§ **RECORDS TO USE**:

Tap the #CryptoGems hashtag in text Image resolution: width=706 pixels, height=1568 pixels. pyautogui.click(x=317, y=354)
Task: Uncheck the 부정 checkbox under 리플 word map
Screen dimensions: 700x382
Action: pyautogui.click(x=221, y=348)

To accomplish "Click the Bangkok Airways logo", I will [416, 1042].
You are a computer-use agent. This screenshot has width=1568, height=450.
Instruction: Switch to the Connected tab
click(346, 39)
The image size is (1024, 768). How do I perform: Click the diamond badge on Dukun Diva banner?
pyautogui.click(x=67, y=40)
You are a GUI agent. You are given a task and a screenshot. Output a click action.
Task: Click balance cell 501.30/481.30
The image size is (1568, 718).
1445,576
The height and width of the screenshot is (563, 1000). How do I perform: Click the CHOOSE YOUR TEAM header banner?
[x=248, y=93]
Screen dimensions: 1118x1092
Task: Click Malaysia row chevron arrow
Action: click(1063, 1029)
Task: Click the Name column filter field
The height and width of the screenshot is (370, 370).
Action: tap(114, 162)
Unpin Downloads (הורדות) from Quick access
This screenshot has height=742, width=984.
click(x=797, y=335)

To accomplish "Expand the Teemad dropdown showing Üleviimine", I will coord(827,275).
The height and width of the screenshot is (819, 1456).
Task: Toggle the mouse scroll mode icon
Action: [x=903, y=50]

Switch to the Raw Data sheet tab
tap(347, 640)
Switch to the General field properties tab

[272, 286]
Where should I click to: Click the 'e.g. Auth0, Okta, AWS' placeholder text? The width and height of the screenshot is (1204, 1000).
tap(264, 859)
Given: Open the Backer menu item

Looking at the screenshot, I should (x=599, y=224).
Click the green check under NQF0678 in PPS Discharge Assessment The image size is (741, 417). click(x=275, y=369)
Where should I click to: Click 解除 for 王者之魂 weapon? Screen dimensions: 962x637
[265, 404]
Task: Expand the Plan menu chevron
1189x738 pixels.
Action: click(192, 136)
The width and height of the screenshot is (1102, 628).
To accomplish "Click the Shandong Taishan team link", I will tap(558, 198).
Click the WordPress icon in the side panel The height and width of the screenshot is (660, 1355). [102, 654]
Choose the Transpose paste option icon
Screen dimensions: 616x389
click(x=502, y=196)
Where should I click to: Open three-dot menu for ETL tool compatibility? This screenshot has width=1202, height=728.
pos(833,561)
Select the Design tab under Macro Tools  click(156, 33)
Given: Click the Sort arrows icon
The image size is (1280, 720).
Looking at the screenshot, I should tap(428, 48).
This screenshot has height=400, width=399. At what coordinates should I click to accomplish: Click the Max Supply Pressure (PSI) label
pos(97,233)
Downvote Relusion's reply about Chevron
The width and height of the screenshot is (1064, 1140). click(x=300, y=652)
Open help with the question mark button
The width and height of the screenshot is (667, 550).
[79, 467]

§ **WHAT IS BEING ASKED**:
Within the listing above, the range opens at the line with "The image size is (1024, 768)." and closes at the line with "Click the green". Reproduce exactly the lines of that range, including both ends.

§ **EXERCISE RESPONSE**:
The image size is (1024, 768). How do I perform: Click the diamond badge on Dukun Diva banner?
pyautogui.click(x=67, y=40)
You are a GUI agent. You are given a task and a screenshot. Output a click action.
Task: Click balance cell 501.30/481.30
The image size is (1568, 718).
1445,576
The height and width of the screenshot is (563, 1000). How do I perform: Click the CHOOSE YOUR TEAM header banner?
[x=248, y=93]
Screen dimensions: 1118x1092
Task: Click Malaysia row chevron arrow
Action: click(1063, 1029)
Task: Click the Name column filter field
The height and width of the screenshot is (370, 370).
Action: tap(114, 162)
Unpin Downloads (הורדות) from Quick access
This screenshot has height=742, width=984.
click(x=797, y=335)

To accomplish "Expand the Teemad dropdown showing Üleviimine", I will coord(827,275).
The height and width of the screenshot is (819, 1456).
Task: Toggle the mouse scroll mode icon
Action: [x=903, y=50]

Switch to the Raw Data sheet tab
tap(347, 640)
Switch to the General field properties tab

[272, 286]
Where should I click to: Click the 'e.g. Auth0, Okta, AWS' placeholder text? The width and height of the screenshot is (1204, 1000).
tap(264, 859)
Given: Open the Backer menu item

Looking at the screenshot, I should (x=599, y=224).
Click the green check under NQF0678 in PPS Discharge Assessment The image size is (741, 417). click(x=275, y=369)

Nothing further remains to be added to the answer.